Hey guys! So we’re back with another Top Ten Tuesday and I like this topic, but I’m going to modify it just slightly. See, I don’t buy books all that often. I typically prefer to get my books from the library, considering how quickly I read them. So instead of talking about my real, actual bookshelf, I thought I’d talk about the ten most recent books I’ve added to my to-read list bookshelf on Goodreads. I feel like that’s more interesting.
Sound good? Cool.
Ten Most Recent Additions to My To-Read Bookshelf
1. Once (Eve, #2) by Anna Carey
I recently read the first book in this series and I liked it enough to want to keep going on the series. It promises a lot of drama.
2. Walk the Edge (Thunder Road, #2) by Katie McGarry
McGarry has a way of suckering me into her books all the time. I ended up liking Thunder Road more than I thought I would and I do really want to see what happens next in the series.
3. Chasing Lucky by Jenn Bennett
Jenn Bennett writes super cute romances and sometimes you just need those, you know? We meet Josie in this one, an amateur photographer who has bounced around from city to city with her single mom. Now they’ve returned to the town where Josie spent most of her childhood and she runs into the local bad boy, Lucky Karras…who used to be her best friend. Maybe both of them are different than they used to be, but how much is still the same after all this time? Unfortunately, this book doesn’t come out until May so I still have 4 more months to stare at the cover.
4. The Paper Girl of Paris by Jordyn Taylor
This book, unfortunately, is not out yet. It sounds really cool. We’re introduced to two girls in this, Alice and Adalyn. In the present time, Alice is a teenager spending her summer in Paris because her deceased grandmother left her an apartment that no one even knew existed. It’s been sealed for 70 years and no one knows what’s inside. She digs through the family mysteries to find out why her grandma had this apartment. Then we meet Adalyn, who doesn’t recognize France anymore under Nazi control. She becomes part of the resistance while still maintaining her facade as a socialite.
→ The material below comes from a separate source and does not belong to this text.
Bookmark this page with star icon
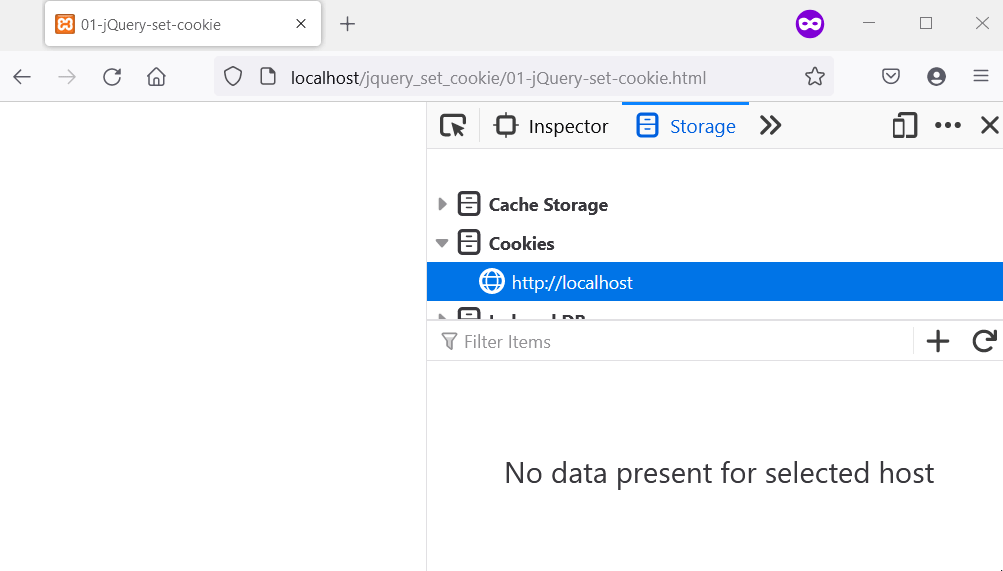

This promises to be very interesting.
5. You Say It First by Katie Cotugno
I mentioned this in a previous list as a book I’m looking forward to reading once it comes out. It’s the story of a girl in Pennsylvania who works at a political call center and the boy she calls up in Ohio who tries his best to irritate her every time she calls. Sometimes the calls are tense, but it also seems like they’re finding a friendship between them. Premise-wise, it just sounds really different.
6. American Royals (American Royals, #1) by Katharine McGee
I found this one on the Goodreads Awards list a month or two back. I’m a huge fan of early American history and George Washington is my homeboy. (I seriously wish I could see your faces as you read that line.) This revisionist story wonders what would have happened if Washington founded a monarchy rather than a presidency. (That’s interesting anyway because Washington didn’t have any kids of his own.) I like that this then starts generations later with Princess Samantha of the House of Washington.
7. How To Hide An Empire: A History of the Greater United States by Daniel Immerwahr
I enjoy a good nonfiction, and this was another one I found on the Goodreads Awards list. This caught my eye because it’s saying that with all the territories the US amassed in the last century and a half or so that we’re basically an empire, like Britain was back in the 18th through 20th centuries. I think there’s a lot I could learn from this and I look forward to reading it.
8. The Berlin Boxing Club by Robert Sharenow
Every year in the spring, I teach a Holocaust unit. It’s really interesting to read about how people survived–and also incredibly heartbreaking. I actually have to contain all my Holocaust reading to the spring so I don’t overdo it and get burned out. This book, loosely based on a true story, follows Karl Stern, a boy who doesn’t consider himself a Jew as he’s never set foot in a synagogue, but he’s classified as one under Nazi Germany’s definition. In the aftermath of Kristallnacht, he learns how to box and becomes a protector for his family. Sounds interesting to me.
9. Vengeance Road (Vengeance Road, #1) by Erin Bowman
I found this book while looking at some list. Normally, this wouldn’t have caught my eye. In fact, I think the cover actually pushes me away from it. But this setting of Arizona in 1877 (as Goodreads tells me) sounds incredibly interesting. Gold mines, revenge, it’s got it all.
10. Wait For Me by Caroline Leech
I added this book after reading a different book by Leech, In Another Time. I thought her writing style was fantastic and stunning in the first book, so I’m excited to read this one (and I currently have it checked out from the library!). In this book, a Scottish girl meets a German POW who has been sent to Scotland to work. And she starts to fall for him. It’s Summer of My German Soldier, but in Scotland, I think.